"WHAT IS FMT'S MUSIC?" An Essay by TI - Part II
For Part I please see the previous post.
You can read the whole series of this essay here (also linked in the list on the right).
And the second.
Our music is the ultimate Market-In (where the customers are ourselves, ie., the pursuit of the music we want to listen to).
Another unique thing is that "the listeners are ourselves".
You might think, "No, it is not necessarily unique because there are other musicians and artists who think like that."
Of course, artists, not just musicians, are basically egoistic when it comes to creative work. Most of them would say, "I'm going to do what I want to do, and I'm going to do it the way I want to do it."
However, I think such musicians are also 100% on stage when they perform live, and they probably write and perform while assuming that they are on stage when they record. At the time, they are probably imagining a packed house of listeners.
At the very least, when you're recording, few people should assume "I were pumping my fist up at my live performance and dancing along on the ride" or "I were listening to my music within the audience in a swoon".
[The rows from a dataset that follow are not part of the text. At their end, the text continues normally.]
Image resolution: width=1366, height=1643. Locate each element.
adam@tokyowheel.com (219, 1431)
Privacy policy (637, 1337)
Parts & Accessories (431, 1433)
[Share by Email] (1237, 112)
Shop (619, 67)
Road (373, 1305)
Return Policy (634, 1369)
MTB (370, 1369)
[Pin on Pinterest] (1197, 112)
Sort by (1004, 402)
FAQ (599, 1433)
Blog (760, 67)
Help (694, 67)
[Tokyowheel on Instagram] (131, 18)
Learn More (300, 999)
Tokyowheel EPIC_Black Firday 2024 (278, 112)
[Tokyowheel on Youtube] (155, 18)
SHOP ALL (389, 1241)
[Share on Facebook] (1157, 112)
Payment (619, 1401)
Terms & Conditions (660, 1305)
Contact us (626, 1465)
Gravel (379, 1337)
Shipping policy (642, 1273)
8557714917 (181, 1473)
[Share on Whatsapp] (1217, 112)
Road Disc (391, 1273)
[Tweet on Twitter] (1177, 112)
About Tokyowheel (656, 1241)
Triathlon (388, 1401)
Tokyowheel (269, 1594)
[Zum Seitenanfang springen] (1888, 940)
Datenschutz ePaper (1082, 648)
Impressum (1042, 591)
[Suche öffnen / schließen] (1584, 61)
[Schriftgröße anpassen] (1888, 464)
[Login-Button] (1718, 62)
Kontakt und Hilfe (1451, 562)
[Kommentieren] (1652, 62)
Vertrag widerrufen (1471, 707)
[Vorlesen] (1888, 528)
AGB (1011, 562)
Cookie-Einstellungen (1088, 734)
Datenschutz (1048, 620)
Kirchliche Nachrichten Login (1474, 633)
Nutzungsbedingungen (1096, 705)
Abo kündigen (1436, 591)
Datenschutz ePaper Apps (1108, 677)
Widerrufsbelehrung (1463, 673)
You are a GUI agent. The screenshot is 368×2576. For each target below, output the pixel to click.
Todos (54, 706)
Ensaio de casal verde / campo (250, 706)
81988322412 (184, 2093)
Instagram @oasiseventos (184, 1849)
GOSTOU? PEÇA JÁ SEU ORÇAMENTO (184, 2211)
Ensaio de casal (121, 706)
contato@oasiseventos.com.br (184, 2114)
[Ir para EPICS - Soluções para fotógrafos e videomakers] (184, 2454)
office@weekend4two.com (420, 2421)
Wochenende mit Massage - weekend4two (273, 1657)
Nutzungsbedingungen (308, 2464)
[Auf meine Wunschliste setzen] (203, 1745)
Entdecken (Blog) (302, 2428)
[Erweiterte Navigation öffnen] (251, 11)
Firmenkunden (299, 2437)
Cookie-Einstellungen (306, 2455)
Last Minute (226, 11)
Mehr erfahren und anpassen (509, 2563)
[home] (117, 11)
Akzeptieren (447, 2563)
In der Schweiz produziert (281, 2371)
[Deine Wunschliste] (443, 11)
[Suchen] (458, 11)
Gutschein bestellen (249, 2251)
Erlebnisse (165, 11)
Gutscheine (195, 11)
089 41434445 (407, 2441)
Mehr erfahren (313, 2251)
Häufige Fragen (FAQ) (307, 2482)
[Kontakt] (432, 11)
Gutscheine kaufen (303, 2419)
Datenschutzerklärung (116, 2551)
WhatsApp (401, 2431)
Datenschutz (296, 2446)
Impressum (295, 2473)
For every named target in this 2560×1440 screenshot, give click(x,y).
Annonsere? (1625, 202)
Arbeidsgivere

(One might imagine the creators of Ambient and the like to be "myself at home in the comfort of my own home," though.)
In contrast, we also create music with an "audience" in mind, but that audience is us (only). We always say that we don't want to play live, but that's because we want to be in the audience and hear it live in the first place.
So, when I'm making music, I'm not an artist, but rather a listener. I create the sounds that I imagine I want to hear as a listener.
We're doing what we love, but that doesn't mean we're doing what we love as expressive people. We’re just listeners, creating the music we like and listening to it the way we like it.
And often the desires of the listener, the recipient of the expression, are more "twisted" and “grotesque” than those of the creator.
For example, don't you want to have "just three burger patties, triple the cheese, but skipping the tomatoes and lettuce, and a large serving of fries"? Or even "pull the patties out of the hamburger and make it vegetarian. Either of these might be possible at Burger King, perhaps.
But that's not possible in music. We have no choice but to create it ourselves. So we are creating our own.
However, such things sometimes turn out to be bizarre or grotesque. Maybe that's why people say that our music is "unique" (or weird).
But even if there is some weirdness around us, we are quite happy to listen to every track we have ever released.
Our music is not the Product-Out music of the artist, it is the ultimate Market-In music (for the sole largest users in our own market).
Our stance in presenting our music is to give everyone else "music that I can say with confidence that I want to listen to," and I'm happy if people like the music that I like too.
If our show were to take place, we would be sitting in the audience together, facing the same direction as the audience.